The news took the Government of the United Kingdom and even some of Costello's ministers by surprise. The former had not been consulted and, following the declaration of the Republic in 1949, the UK passed the Ireland Act that year. This recognised the Republic of Ireland and guaranteed the position of Northern Ireland within the United Kingdom for so long as a majority there wanted to remain in the United Kingdom. It also granted full rights to any citizens of the republic living in the United Kingdom. Ireland left the Commonwealth on 18 April 1949, when the Republic of Ireland Act 1948 came into force. Frederick Henry Boland, Secretary of the Department of External Affairs, said caustically that the affair demonstrated that "the Taoiseach has as much notion of diplomacy as I have of astrology." The British envoy Lord Rugby was equally critical of what he called a "slipshod and amateur" move.

Many nationalists now saw partition as the last obstacle on the road to total national independence. Costello tabled a motion of protest against partition on 10 May 1949, without result.

=== Mother and Child Scheme ===
In 1950, the independent-minded Minister for Health, Noel Browne, introduced the Mother and Child Scheme. The scheme would provide mothers with free maternity treatment and their children with free medical care up to the age of sixteen, which was the normal provision in other parts of Europe at that time. The bill was opposed by doctors, who feared a loss of income, and Roman Catholic bishops, who opposed the lack of means testing envisaged and feared the scheme could lead to birth control and abortion. The cabinet was divided over the issue, many feeling that the state could not afford such a scheme priced at IR£2,000,000 annually. Costello and others in the cabinet made it clear that in the face of such opposition, they would not support the Minister. Browne resigned from the government on 11 April 1951, and the scheme was dropped. He immediately published his correspondence with Costello and the bishops, something which had hitherto not been done. Derivatives of the Mother and Child Scheme would be introduced in the Public Health Acts of 1954, 1957 and 1970.

▸ **DATASET RECORDS**:

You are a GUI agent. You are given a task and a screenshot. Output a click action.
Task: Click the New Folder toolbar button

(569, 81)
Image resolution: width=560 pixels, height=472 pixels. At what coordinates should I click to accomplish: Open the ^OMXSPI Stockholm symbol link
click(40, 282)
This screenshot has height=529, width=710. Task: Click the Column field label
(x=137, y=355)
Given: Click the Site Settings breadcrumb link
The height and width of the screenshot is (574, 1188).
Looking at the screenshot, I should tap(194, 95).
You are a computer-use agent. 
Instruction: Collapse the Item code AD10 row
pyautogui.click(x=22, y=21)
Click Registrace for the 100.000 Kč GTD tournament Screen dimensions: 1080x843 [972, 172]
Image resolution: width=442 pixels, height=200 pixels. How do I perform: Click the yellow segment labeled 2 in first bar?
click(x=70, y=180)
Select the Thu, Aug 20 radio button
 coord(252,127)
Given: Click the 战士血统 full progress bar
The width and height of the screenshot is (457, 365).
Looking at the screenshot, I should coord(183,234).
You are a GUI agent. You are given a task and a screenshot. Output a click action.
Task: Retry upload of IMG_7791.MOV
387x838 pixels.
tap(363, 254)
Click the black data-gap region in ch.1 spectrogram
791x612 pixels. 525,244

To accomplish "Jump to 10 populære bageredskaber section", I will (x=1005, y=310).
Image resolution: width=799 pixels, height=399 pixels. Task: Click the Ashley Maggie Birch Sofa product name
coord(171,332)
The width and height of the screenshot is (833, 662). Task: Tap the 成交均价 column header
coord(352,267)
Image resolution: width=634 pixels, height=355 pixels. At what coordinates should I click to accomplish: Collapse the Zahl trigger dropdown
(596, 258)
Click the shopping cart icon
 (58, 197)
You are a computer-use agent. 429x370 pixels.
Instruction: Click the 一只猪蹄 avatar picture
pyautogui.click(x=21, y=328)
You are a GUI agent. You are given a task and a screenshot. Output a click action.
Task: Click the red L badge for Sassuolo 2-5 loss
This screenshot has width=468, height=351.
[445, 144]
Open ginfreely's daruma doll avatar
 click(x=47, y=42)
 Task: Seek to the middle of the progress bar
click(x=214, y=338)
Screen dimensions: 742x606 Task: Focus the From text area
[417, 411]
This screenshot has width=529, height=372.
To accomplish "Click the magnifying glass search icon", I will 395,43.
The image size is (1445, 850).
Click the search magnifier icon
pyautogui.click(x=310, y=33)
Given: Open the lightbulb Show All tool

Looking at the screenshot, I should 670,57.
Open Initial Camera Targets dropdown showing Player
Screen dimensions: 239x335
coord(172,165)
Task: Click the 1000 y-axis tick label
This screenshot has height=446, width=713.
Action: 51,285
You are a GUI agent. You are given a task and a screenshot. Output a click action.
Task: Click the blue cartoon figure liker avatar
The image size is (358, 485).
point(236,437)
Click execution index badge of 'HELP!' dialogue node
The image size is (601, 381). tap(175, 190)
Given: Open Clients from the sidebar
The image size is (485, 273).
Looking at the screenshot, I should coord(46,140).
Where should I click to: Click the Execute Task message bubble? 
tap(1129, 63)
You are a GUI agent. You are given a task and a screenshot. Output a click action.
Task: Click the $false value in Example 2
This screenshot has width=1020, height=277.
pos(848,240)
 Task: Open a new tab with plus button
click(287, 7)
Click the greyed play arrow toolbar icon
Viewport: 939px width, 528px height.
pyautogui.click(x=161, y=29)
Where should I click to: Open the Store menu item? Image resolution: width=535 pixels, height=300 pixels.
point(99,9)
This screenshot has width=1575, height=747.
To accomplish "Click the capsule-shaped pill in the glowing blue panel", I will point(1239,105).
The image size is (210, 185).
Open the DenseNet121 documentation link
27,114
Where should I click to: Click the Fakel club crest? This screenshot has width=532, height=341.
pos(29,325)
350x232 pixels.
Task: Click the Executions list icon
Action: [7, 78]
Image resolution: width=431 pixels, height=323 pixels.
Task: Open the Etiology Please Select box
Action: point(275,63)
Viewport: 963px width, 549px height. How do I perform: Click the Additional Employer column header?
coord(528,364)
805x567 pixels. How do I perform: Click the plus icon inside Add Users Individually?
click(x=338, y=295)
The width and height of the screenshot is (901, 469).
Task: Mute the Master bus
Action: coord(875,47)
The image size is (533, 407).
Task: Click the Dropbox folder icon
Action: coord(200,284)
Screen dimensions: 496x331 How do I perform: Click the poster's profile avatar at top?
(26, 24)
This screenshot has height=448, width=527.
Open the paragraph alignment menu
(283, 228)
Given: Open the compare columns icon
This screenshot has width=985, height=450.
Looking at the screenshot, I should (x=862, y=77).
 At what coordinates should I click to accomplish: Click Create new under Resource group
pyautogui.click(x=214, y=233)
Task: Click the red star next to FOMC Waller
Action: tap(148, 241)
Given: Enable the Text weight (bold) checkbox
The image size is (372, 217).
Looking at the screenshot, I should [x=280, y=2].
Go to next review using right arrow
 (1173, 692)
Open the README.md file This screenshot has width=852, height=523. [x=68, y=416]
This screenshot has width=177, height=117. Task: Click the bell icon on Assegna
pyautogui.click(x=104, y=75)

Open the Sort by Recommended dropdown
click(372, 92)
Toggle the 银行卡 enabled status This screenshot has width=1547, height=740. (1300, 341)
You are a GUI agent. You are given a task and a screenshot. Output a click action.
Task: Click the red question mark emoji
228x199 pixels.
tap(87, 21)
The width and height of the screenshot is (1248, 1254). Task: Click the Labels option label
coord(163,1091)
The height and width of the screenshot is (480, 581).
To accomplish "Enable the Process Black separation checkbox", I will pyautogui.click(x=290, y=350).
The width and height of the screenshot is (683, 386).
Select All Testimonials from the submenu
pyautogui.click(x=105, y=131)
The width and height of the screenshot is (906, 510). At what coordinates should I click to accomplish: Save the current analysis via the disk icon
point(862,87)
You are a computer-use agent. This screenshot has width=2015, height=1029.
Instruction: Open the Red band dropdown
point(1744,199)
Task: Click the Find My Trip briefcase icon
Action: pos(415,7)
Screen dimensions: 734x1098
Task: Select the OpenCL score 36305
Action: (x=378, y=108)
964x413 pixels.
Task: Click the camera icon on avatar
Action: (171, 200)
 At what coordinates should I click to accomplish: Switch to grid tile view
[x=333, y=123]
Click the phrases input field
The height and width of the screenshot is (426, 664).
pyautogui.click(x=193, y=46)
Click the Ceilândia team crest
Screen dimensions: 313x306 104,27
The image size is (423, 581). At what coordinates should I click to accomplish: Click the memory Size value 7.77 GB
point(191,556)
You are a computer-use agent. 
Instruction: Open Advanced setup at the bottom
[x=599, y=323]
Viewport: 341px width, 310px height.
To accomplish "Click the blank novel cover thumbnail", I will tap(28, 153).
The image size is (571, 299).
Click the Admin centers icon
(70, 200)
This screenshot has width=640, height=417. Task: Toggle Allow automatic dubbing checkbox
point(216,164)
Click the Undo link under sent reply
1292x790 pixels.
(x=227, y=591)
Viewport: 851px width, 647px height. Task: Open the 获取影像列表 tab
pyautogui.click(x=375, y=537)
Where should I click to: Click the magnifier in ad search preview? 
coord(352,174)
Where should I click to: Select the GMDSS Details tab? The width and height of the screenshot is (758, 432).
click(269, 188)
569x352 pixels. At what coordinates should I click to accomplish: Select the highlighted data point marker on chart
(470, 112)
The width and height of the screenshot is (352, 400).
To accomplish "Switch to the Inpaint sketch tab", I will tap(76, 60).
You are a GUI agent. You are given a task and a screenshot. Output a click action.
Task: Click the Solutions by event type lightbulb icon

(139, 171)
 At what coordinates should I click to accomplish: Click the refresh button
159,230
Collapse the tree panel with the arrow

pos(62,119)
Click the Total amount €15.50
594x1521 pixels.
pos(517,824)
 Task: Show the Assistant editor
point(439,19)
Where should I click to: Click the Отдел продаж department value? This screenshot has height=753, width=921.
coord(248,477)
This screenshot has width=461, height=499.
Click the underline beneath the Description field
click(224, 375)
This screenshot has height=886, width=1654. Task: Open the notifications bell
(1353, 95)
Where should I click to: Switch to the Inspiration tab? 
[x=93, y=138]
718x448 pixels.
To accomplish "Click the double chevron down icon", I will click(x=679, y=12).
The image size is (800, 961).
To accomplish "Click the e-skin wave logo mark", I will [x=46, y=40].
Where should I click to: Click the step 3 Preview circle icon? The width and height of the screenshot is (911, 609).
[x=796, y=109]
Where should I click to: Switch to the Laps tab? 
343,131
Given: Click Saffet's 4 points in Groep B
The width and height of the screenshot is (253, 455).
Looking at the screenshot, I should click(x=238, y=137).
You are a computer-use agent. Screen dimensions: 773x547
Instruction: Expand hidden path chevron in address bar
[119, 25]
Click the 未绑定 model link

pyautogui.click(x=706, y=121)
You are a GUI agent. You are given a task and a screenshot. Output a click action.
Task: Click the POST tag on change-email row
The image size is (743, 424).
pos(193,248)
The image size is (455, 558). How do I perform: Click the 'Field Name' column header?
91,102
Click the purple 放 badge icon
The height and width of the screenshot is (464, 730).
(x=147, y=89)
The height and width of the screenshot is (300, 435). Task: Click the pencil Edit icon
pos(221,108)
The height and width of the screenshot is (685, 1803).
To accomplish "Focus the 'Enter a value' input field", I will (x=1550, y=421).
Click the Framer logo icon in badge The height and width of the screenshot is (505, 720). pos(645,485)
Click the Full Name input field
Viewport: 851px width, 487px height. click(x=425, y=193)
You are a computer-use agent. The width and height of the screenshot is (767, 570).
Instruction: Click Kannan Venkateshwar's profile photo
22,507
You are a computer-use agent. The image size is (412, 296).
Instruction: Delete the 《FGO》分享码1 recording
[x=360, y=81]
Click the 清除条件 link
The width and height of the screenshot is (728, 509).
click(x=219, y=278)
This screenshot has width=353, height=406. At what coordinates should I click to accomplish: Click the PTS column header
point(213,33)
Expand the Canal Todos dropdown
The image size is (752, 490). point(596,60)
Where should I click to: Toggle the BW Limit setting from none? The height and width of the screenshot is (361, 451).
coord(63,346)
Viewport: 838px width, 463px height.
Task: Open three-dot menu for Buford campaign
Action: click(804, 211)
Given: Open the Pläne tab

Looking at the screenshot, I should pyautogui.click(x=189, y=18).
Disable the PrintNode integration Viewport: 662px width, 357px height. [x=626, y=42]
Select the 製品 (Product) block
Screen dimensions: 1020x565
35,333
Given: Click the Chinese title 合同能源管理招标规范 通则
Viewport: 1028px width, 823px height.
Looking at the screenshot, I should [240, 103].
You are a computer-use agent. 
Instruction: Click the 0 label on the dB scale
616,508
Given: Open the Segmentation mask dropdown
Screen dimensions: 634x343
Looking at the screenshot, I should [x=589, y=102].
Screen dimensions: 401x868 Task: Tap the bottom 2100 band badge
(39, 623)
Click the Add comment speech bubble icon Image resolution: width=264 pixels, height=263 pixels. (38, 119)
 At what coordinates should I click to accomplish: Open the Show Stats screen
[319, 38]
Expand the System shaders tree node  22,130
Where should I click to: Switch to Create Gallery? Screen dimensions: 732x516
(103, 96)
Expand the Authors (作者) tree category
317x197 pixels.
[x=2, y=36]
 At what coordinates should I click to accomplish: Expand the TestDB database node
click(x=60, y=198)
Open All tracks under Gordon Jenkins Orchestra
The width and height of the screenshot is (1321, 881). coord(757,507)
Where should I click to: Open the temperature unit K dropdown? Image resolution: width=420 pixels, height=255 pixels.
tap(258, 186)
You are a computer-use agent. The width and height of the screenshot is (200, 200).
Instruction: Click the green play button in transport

▸ **PROBLEM DETAILS**:
According to the passage on Costello's government, on what date did Noel Browne resign from the government?

▸ **RESPONSE TO THIS EXERCISE**:
11 April 1951